*WORK INSTRUCTION:* Using the records below, return exactly the lines from the one containing "Where should I" through the last, and omit pictures.
=== INFORMATION SHOWN ===
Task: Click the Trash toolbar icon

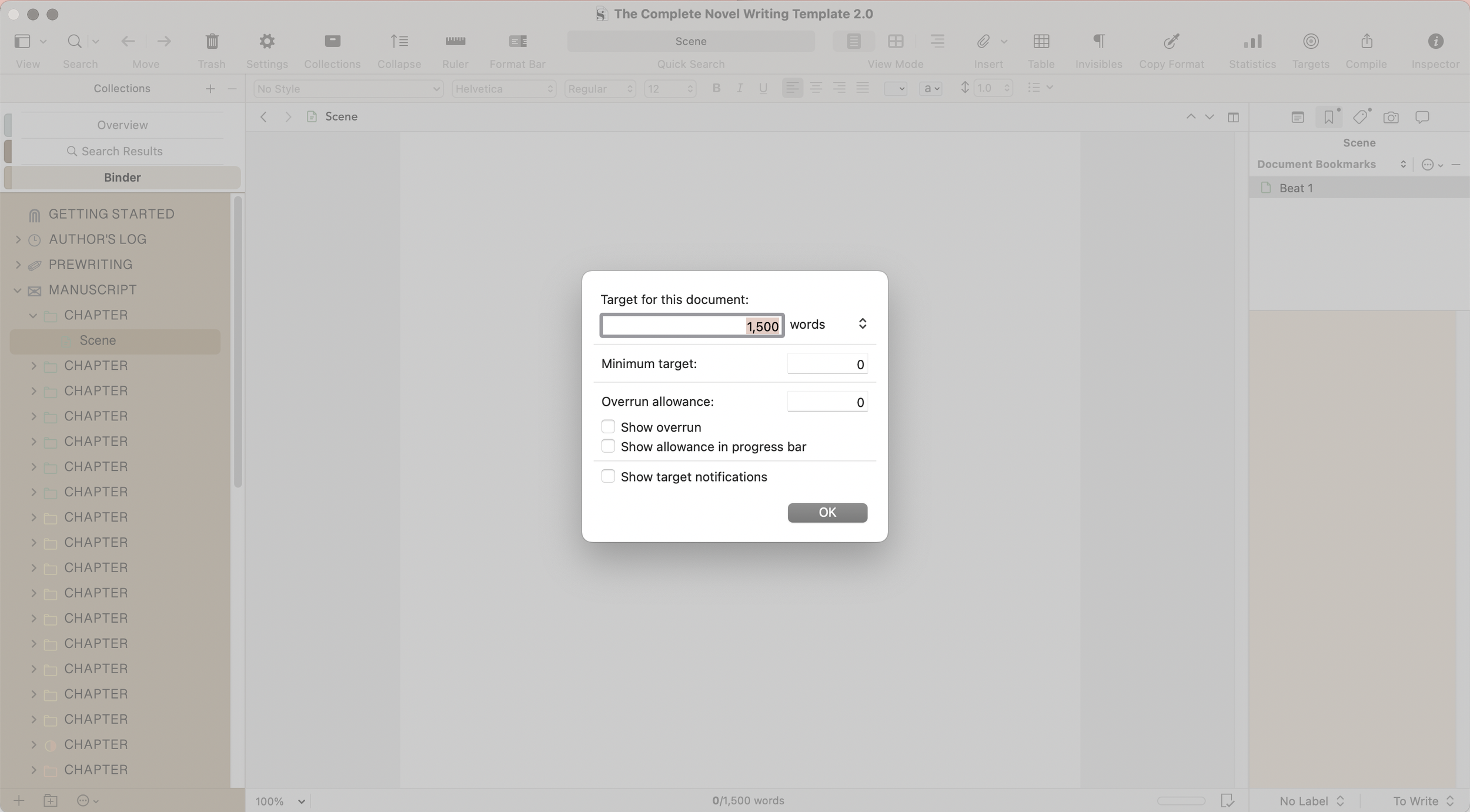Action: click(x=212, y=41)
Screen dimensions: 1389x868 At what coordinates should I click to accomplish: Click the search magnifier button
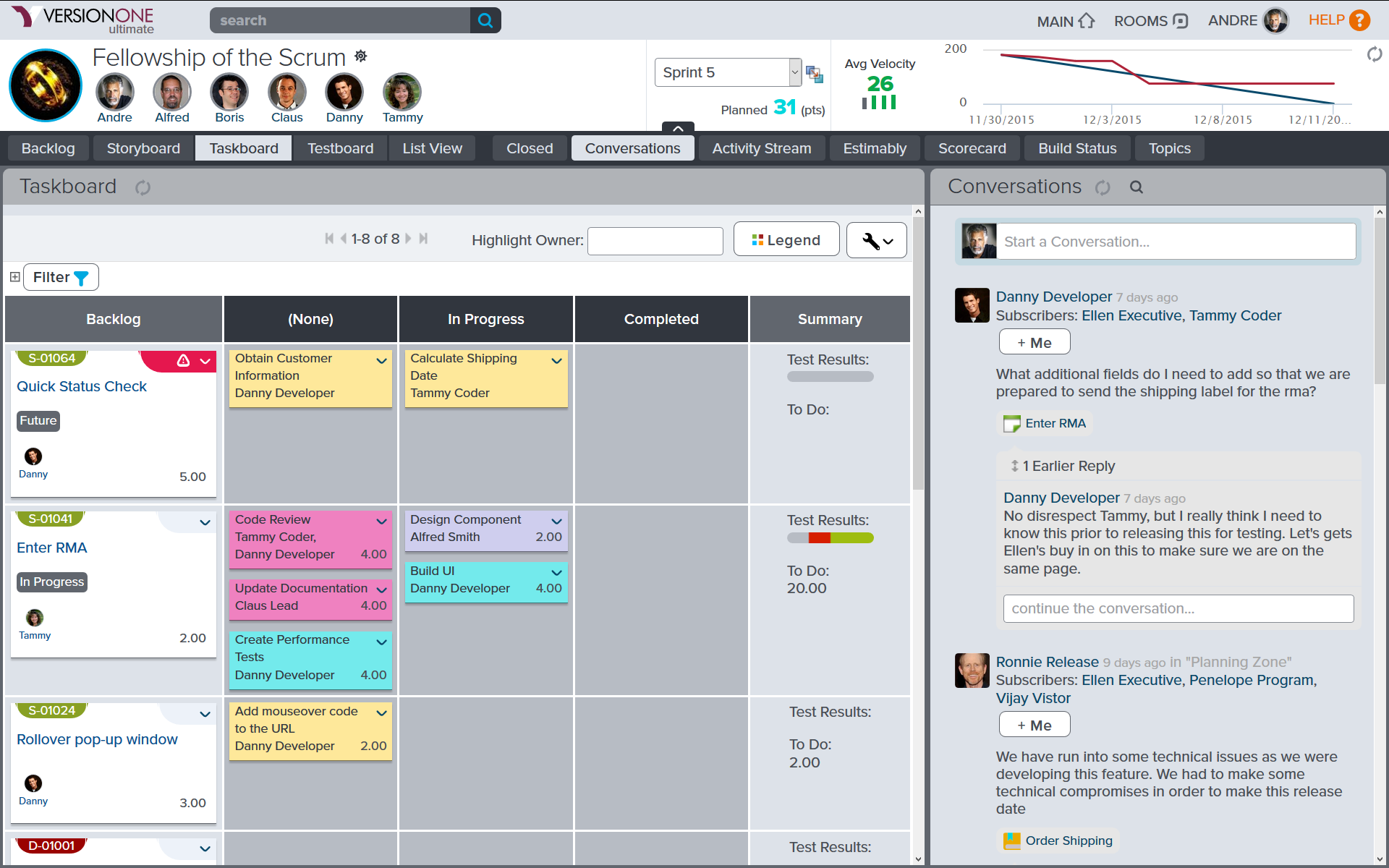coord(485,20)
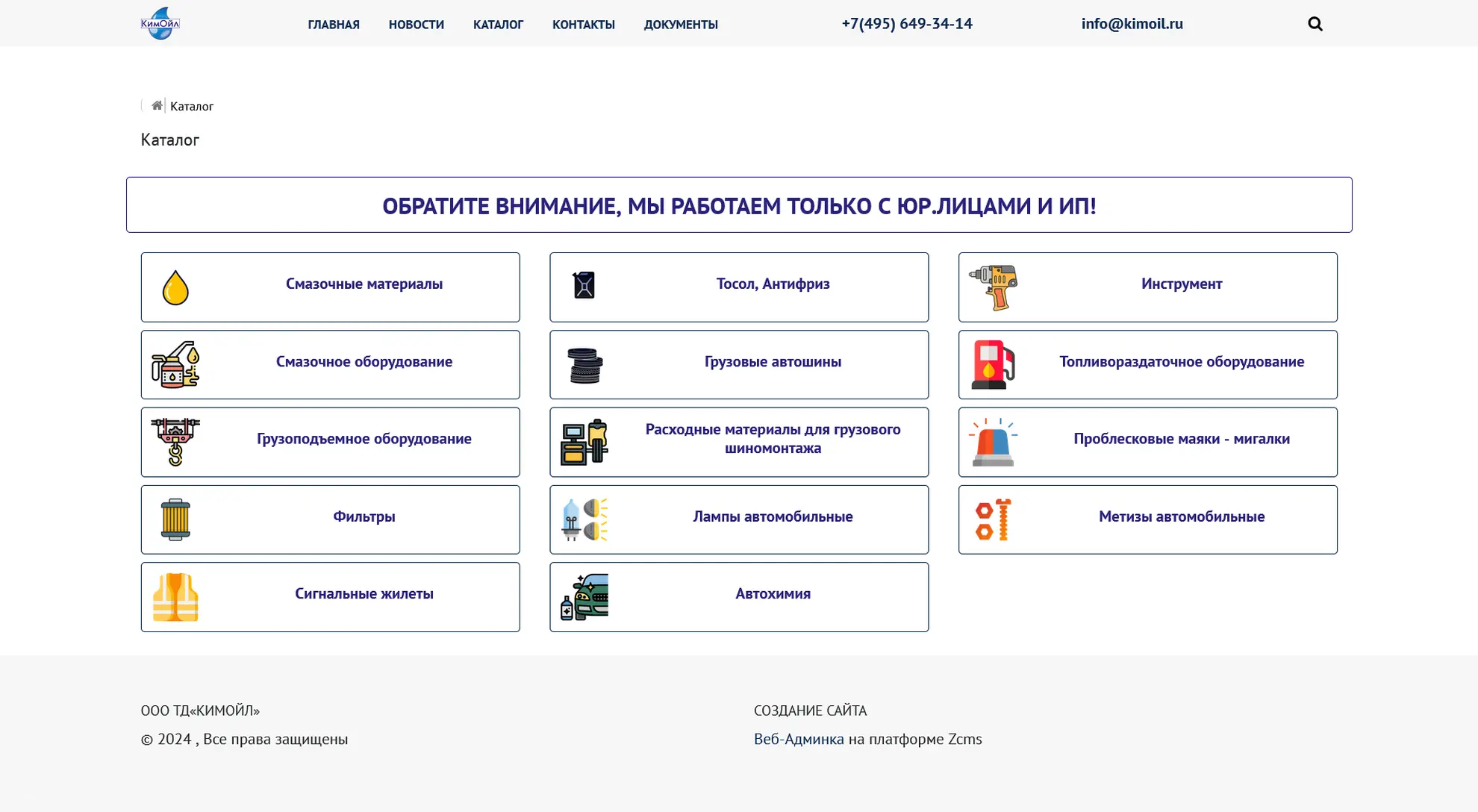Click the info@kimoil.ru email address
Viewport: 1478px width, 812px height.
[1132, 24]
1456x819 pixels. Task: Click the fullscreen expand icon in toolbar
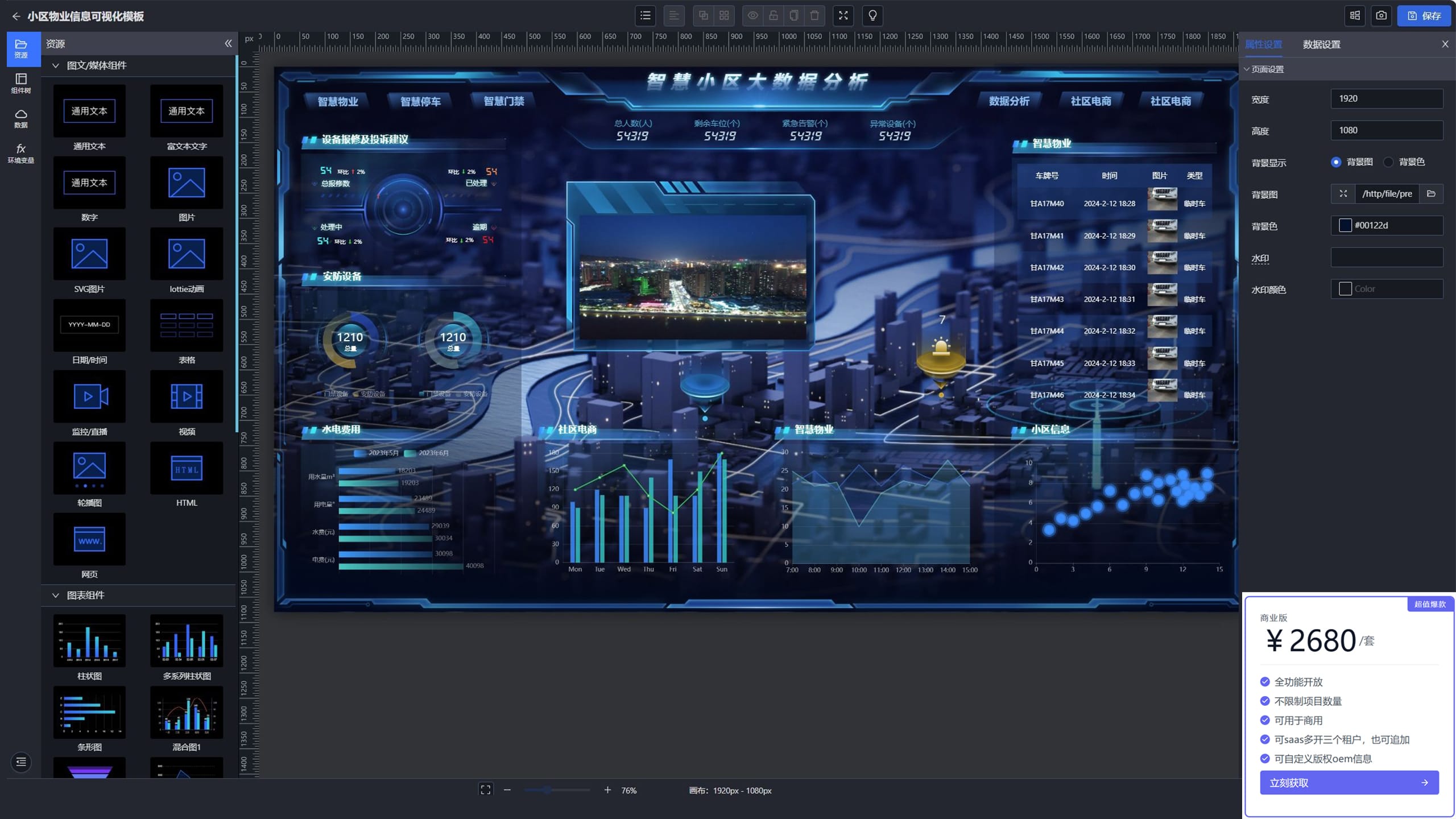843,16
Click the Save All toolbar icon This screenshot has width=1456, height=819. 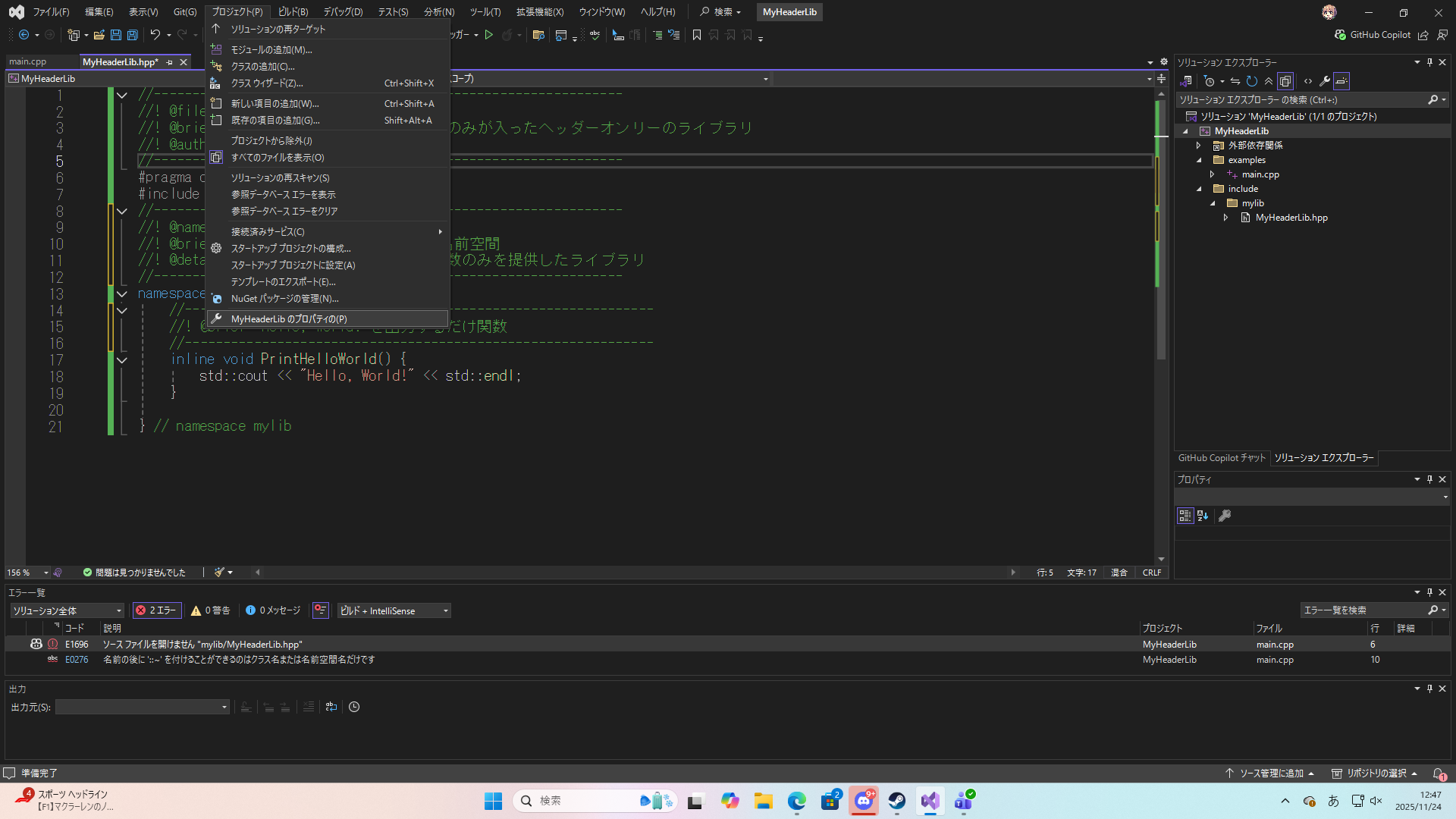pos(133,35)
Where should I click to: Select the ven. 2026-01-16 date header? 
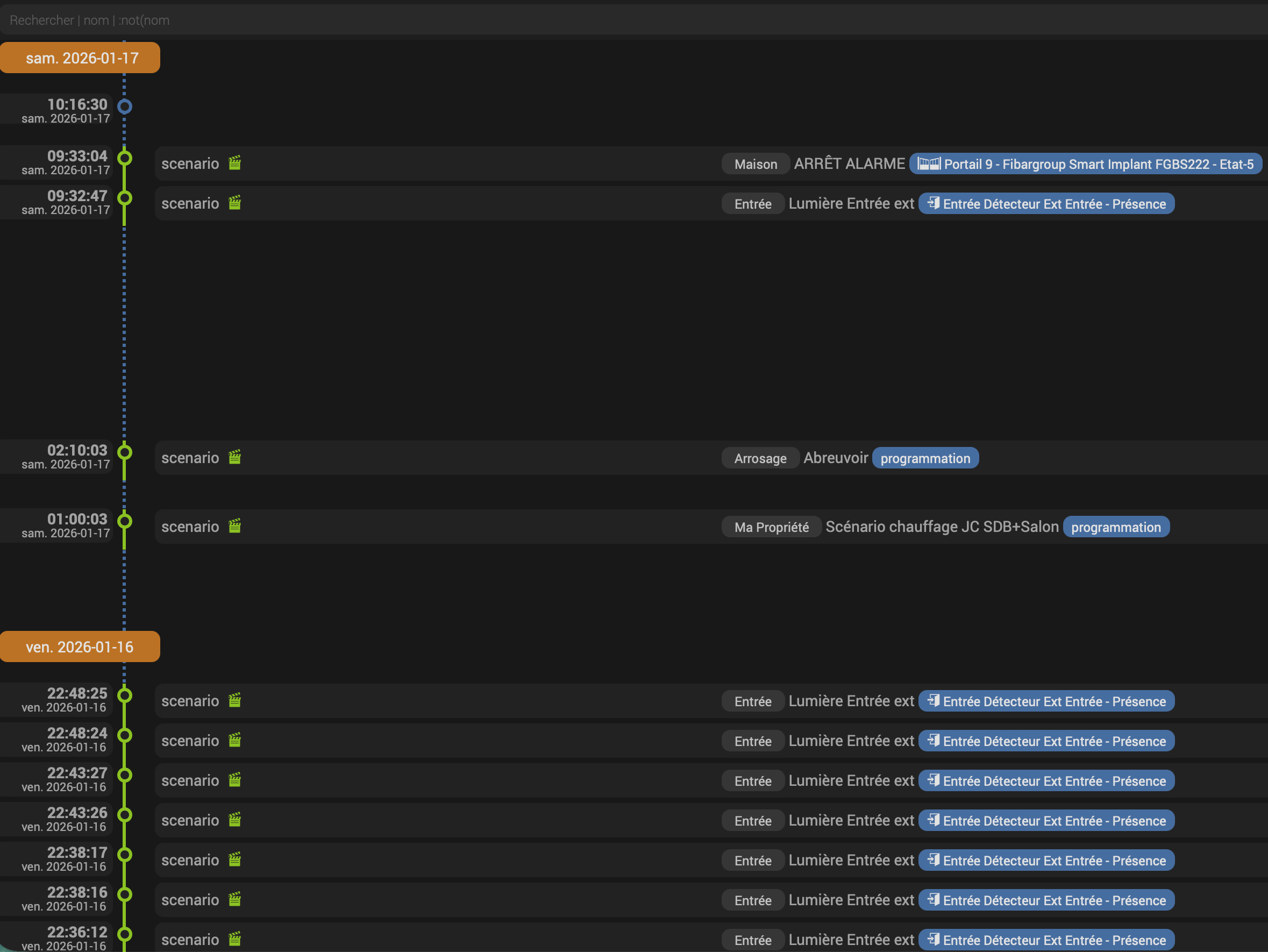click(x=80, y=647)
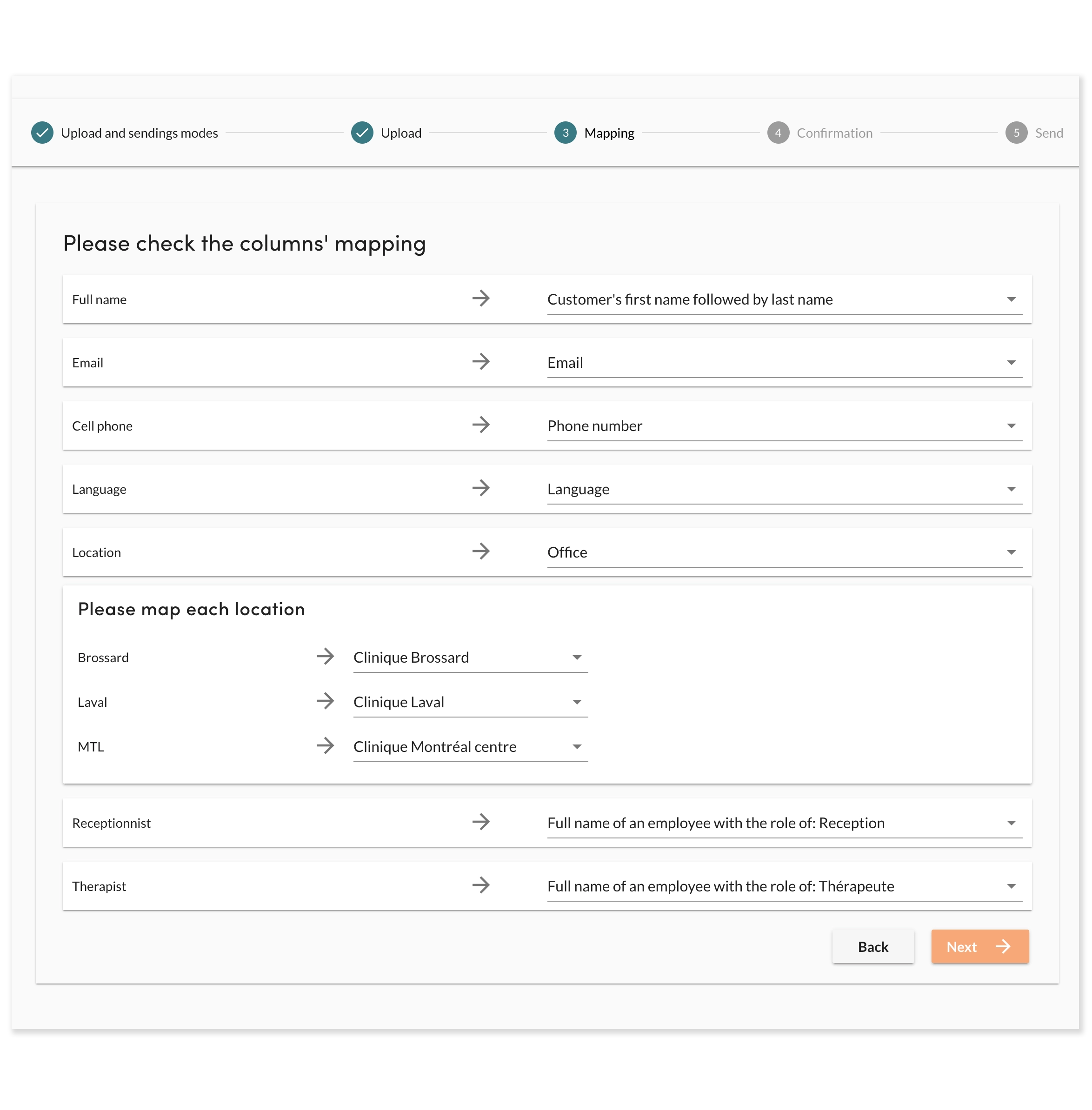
===
*RESULT BELOW:*
Where should I click to: Select the ven. 2026-01-16 date header? 
click(x=80, y=647)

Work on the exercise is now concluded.